October 5, 2020

A TRIBUTE TO BORIS BARNET
by YELENA KUZMINA




The first thing that struck me about Barnet was his way of working on a script. He had to re-do every script completely. If the script was good, even if he liked it, Barnet felt somehow uncomfortable and awkward. So that the script would be his own, it was necessary to rewrite it. From cover to cover. And Barnet did rewrite them.

For that matter, no he didn't rewrite them. That was a completely different work. With huge scissors he cut and clipped the script, tearing it apart into individual pieces, sequences and shots. These pieces he rearranged, reinserted, wrote something in, threw something out, and finally glued them together in a an infinitely long scroll. If he had to find a certain place, he would spread the scroll out on the floor and crawl along it on all fours.

I laughed out loud when I first saw Barnet doing that. At first he didn't think it funny and got mad. Then he told me, kindheartedly and with humor: "Every man should make at least one discovery. Well, this is my discovery. A script must be spliced into one roll, like a film. Then I can see what comes after what."

For that matter, when shooting started the scroll was calmly left at home. Something completely different was shot.



A man of tremendous imagination, Boris was all the time dreaming up something new. What had been written yesterday seemed uninteresting to him today. Sometimes his touches were really brilliant. But it often happened that sequences didn't hang together and the improvisation ruined the basic plot.
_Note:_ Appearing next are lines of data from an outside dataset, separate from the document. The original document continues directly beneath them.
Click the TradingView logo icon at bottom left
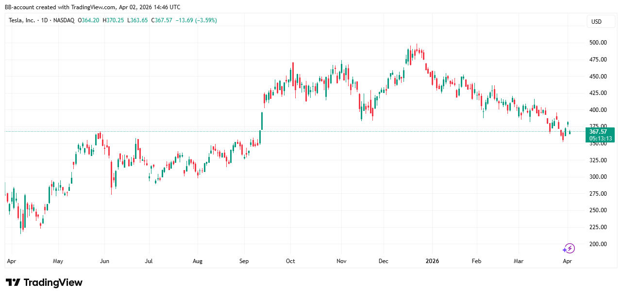Viewport: 622px width, 297px height. [x=13, y=282]
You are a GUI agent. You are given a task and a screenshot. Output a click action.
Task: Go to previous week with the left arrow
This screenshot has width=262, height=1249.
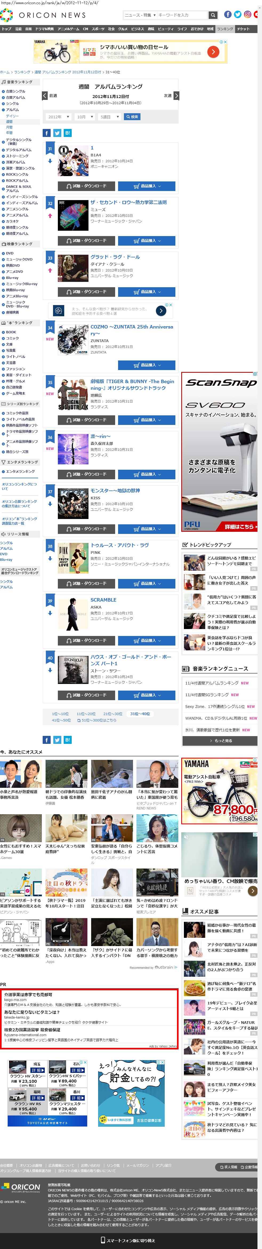click(x=45, y=96)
I met Barnet when he was getting ready to shoot OUTSKIRTS. He immediately offered me the only female role, Maria. I read the script and was very amused. I was 21, but Maria in the script was a long-faded old maid.

"You must be joking?"' I said to Barnet.
"Not at all."
"But she's really an old maid!"
"Well, somehow..."
"I can play her, only just the opposite."
"What do you mean, 'just the opposite'?"
''Well, everything written about Maria in the script—just the opposite of that. Not old, and not a maid, but a funny small-town girl, pigeon-toed, a know-it-all, a "Manka" rather than a 'Maria.' And I'll think up her dress myself."

Barnet's ability to work was unbelievable. He could shoot and edit for days without coming out of the studio. After several such days and nights he could go straight from the set to some social gathering, drink, tell jokes, be the life of the party, and after the party dunk his head in cold water and return to the studio as if nothing had happened, going on editing or shooting all night.



He was a strange, surprising man. Infinitely kind and cordial with everyone who came into any contact with him. In extremely freezing weather he could rip off his he scarf and gloves to wrap up some child who happened along the way. He could turn his pockets inside out and give away everything, right down to his last coin, to the first person who came along, if the latter complained about having a hard time. But with his friends . . . with his friends he was completely different. His life was filled with an endless stream of people gliding by. People were drawn to him, his charm warmed them. But they didn't become close friends. Perhaps he was protecting himself, keeping a distance. Perhaps he valued solitude. He had a multitude of acquaintances and was equally cordial, nice and interesting with all of them—a wonderful talker, a wonderful drinking companion . . . but he had no true friends.

And probably he needed them, He needed the shoulder of a comrade to lean on. He accomplished very much. He could have accomplished much more, with his strength and talent.